Only one stretch of the records below is wanted: the lines from the one holding "Total-Hockey Ireland (366, 1033)" through the one holding "液压油无固定装置多对式铠装元件热电偶 (179, 1790)". Return it exactly, both ends included.
[Opening INFORMATION GIVEN section]
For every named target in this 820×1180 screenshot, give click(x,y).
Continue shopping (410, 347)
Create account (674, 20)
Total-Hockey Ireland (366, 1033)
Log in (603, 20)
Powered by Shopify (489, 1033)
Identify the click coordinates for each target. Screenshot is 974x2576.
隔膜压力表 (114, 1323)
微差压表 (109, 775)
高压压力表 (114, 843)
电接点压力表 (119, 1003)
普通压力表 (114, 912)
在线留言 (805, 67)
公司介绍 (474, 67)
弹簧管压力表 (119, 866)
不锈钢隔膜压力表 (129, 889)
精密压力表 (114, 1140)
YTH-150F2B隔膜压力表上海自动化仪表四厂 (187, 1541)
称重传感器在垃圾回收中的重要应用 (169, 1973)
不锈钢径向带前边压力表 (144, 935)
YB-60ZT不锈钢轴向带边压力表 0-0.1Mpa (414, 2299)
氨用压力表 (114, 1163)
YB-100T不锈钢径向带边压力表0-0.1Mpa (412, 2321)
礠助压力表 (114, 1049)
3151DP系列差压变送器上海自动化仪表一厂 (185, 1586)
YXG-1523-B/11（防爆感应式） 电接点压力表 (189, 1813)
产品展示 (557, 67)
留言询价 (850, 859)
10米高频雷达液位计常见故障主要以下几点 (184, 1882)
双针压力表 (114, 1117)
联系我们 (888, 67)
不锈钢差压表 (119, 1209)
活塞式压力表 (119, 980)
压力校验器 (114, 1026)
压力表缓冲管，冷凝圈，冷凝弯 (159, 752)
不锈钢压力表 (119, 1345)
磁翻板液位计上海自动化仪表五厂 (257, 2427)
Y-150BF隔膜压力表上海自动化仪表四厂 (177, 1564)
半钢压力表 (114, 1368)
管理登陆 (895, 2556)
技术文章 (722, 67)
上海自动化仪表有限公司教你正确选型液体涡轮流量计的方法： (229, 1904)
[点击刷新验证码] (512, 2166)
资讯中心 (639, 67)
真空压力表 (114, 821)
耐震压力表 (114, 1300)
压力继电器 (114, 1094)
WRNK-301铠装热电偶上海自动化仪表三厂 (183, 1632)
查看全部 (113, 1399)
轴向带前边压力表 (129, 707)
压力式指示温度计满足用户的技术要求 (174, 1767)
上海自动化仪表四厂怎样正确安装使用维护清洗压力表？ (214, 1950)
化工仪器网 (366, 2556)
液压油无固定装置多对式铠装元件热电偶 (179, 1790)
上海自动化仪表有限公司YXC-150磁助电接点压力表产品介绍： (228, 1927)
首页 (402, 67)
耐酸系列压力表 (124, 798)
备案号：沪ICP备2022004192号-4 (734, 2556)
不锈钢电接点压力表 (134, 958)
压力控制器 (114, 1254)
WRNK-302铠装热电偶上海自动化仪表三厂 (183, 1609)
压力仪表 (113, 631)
[Closing INFORMATION GIVEN section]
REPLY>
Total-Hockey Ireland (366, 1033)
Log in (603, 20)
Powered by Shopify (489, 1033)
Identify the click coordinates for each target. Screenshot is 974x2576.
隔膜压力表 (114, 1323)
微差压表 (109, 775)
高压压力表 (114, 843)
电接点压力表 (119, 1003)
普通压力表 (114, 912)
在线留言 (805, 67)
公司介绍 (474, 67)
弹簧管压力表 (119, 866)
不锈钢隔膜压力表 (129, 889)
精密压力表 (114, 1140)
YTH-150F2B隔膜压力表上海自动化仪表四厂 (187, 1541)
称重传感器在垃圾回收中的重要应用 (169, 1973)
不锈钢径向带前边压力表 (144, 935)
YB-60ZT不锈钢轴向带边压力表 0-0.1Mpa (414, 2299)
氨用压力表 (114, 1163)
YB-100T不锈钢径向带边压力表0-0.1Mpa (412, 2321)
礠助压力表 (114, 1049)
3151DP系列差压变送器上海自动化仪表一厂 (185, 1586)
YXG-1523-B/11（防爆感应式） 电接点压力表 (189, 1813)
产品展示 (557, 67)
留言询价 (850, 859)
10米高频雷达液位计常见故障主要以下几点 (184, 1882)
双针压力表 (114, 1117)
联系我们 (888, 67)
不锈钢差压表 (119, 1209)
活塞式压力表 (119, 980)
压力校验器 (114, 1026)
压力表缓冲管，冷凝圈，冷凝弯 (159, 752)
不锈钢压力表 (119, 1345)
磁翻板液位计上海自动化仪表五厂 (257, 2427)
Y-150BF隔膜压力表上海自动化仪表四厂 (177, 1564)
半钢压力表 (114, 1368)
管理登陆 (895, 2556)
技术文章 (722, 67)
上海自动化仪表有限公司教你正确选型液体涡轮流量计的方法： (229, 1904)
[点击刷新验证码] (512, 2166)
资讯中心 (639, 67)
真空压力表 (114, 821)
耐震压力表 (114, 1300)
压力继电器 (114, 1094)
WRNK-301铠装热电偶上海自动化仪表三厂 (183, 1632)
查看全部 (113, 1399)
轴向带前边压力表 (129, 707)
压力式指示温度计满足用户的技术要求 (174, 1767)
上海自动化仪表四厂怎样正确安装使用维护清洗压力表？ (214, 1950)
化工仪器网 (366, 2556)
液压油无固定装置多对式铠装元件热电偶 (179, 1790)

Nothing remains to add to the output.